## Work to complete
Start at the line in the entries below that contains "Given: Click the Encrypting progress bar", stop at the line that contains "Tap the Wi-Fi icon in the status bar", and output exactly the lines in that span, both ends included.

____________________

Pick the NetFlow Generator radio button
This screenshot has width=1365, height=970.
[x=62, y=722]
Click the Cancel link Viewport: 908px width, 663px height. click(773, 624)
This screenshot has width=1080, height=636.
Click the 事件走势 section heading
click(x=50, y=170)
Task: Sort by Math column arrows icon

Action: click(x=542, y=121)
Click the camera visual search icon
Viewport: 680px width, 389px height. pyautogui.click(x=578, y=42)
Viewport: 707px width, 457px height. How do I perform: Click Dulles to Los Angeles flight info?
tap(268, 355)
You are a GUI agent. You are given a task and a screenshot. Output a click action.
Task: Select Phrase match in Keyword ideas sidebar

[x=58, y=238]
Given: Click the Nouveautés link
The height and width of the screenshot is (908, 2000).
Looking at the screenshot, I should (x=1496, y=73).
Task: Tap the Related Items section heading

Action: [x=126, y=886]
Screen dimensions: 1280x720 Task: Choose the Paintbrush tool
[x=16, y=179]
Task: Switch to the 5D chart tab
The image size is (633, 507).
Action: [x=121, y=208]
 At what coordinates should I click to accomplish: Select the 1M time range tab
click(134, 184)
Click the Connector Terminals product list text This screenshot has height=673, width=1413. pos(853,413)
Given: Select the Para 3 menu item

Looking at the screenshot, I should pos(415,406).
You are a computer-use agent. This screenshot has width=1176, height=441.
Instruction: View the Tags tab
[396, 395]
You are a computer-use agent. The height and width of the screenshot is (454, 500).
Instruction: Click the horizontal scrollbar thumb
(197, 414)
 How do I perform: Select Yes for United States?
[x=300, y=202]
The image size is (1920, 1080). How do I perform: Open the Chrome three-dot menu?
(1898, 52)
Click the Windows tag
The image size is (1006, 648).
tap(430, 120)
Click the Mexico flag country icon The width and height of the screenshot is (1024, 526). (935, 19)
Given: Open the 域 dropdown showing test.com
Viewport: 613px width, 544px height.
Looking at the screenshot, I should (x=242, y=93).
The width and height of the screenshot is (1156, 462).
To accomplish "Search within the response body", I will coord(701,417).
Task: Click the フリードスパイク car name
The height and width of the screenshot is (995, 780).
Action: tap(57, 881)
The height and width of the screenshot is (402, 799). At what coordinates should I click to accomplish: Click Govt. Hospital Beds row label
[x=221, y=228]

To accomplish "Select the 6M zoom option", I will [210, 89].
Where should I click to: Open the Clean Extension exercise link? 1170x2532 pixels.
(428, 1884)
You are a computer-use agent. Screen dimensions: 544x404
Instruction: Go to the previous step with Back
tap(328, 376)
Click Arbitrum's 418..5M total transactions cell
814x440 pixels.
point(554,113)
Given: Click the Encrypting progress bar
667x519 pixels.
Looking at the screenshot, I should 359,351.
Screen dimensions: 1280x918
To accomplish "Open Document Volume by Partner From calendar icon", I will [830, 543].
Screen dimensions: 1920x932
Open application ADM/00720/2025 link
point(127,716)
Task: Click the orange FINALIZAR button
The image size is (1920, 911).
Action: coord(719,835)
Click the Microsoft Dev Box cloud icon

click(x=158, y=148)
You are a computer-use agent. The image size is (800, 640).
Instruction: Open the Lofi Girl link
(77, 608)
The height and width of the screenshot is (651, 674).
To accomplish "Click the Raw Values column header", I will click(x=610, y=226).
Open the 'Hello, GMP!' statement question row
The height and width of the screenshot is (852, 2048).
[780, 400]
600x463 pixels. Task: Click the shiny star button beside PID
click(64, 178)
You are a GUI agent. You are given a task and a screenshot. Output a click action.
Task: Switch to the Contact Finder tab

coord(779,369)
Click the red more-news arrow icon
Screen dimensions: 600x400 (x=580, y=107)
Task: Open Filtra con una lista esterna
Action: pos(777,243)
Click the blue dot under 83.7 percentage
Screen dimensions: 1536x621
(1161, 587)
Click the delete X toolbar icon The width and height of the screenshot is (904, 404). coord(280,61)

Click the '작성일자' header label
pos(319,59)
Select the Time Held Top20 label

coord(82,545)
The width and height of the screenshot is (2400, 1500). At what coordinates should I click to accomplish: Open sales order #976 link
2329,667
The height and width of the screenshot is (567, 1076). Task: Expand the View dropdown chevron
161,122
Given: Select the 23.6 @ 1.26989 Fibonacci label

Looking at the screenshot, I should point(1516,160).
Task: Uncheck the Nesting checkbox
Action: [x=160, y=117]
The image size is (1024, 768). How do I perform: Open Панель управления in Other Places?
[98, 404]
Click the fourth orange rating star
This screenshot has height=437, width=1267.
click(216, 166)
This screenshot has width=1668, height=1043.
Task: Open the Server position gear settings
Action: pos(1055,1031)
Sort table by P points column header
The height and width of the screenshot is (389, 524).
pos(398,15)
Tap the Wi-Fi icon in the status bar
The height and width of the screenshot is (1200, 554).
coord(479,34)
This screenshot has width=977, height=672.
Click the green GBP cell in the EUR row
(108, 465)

____________________

## Solution to the exercise
Given: Click the Encrypting progress bar
667x519 pixels.
Looking at the screenshot, I should 359,351.
Screen dimensions: 1280x918
To accomplish "Open Document Volume by Partner From calendar icon", I will [830, 543].
Screen dimensions: 1920x932
Open application ADM/00720/2025 link
point(127,716)
Task: Click the orange FINALIZAR button
The image size is (1920, 911).
Action: coord(719,835)
Click the Microsoft Dev Box cloud icon

click(x=158, y=148)
You are a computer-use agent. The image size is (800, 640).
Instruction: Open the Lofi Girl link
(77, 608)
The height and width of the screenshot is (651, 674).
To accomplish "Click the Raw Values column header", I will click(x=610, y=226).
Open the 'Hello, GMP!' statement question row
The height and width of the screenshot is (852, 2048).
[780, 400]
600x463 pixels. Task: Click the shiny star button beside PID
click(64, 178)
You are a GUI agent. You are given a task and a screenshot. Output a click action.
Task: Switch to the Contact Finder tab

coord(779,369)
Click the red more-news arrow icon
Screen dimensions: 600x400 (x=580, y=107)
Task: Open Filtra con una lista esterna
Action: pos(777,243)
Click the blue dot under 83.7 percentage
Screen dimensions: 1536x621
(1161, 587)
Click the delete X toolbar icon The width and height of the screenshot is (904, 404). coord(280,61)

Click the '작성일자' header label
pos(319,59)
Select the Time Held Top20 label

coord(82,545)
The width and height of the screenshot is (2400, 1500). At what coordinates should I click to accomplish: Open sales order #976 link
2329,667
The height and width of the screenshot is (567, 1076). Task: Expand the View dropdown chevron
161,122
Given: Select the 23.6 @ 1.26989 Fibonacci label

Looking at the screenshot, I should point(1516,160).
Task: Uncheck the Nesting checkbox
Action: [x=160, y=117]
The image size is (1024, 768). How do I perform: Open Панель управления in Other Places?
[98, 404]
Click the fourth orange rating star
This screenshot has height=437, width=1267.
click(216, 166)
This screenshot has width=1668, height=1043.
Task: Open the Server position gear settings
Action: pos(1055,1031)
Sort table by P points column header
The height and width of the screenshot is (389, 524).
pos(398,15)
Tap the Wi-Fi icon in the status bar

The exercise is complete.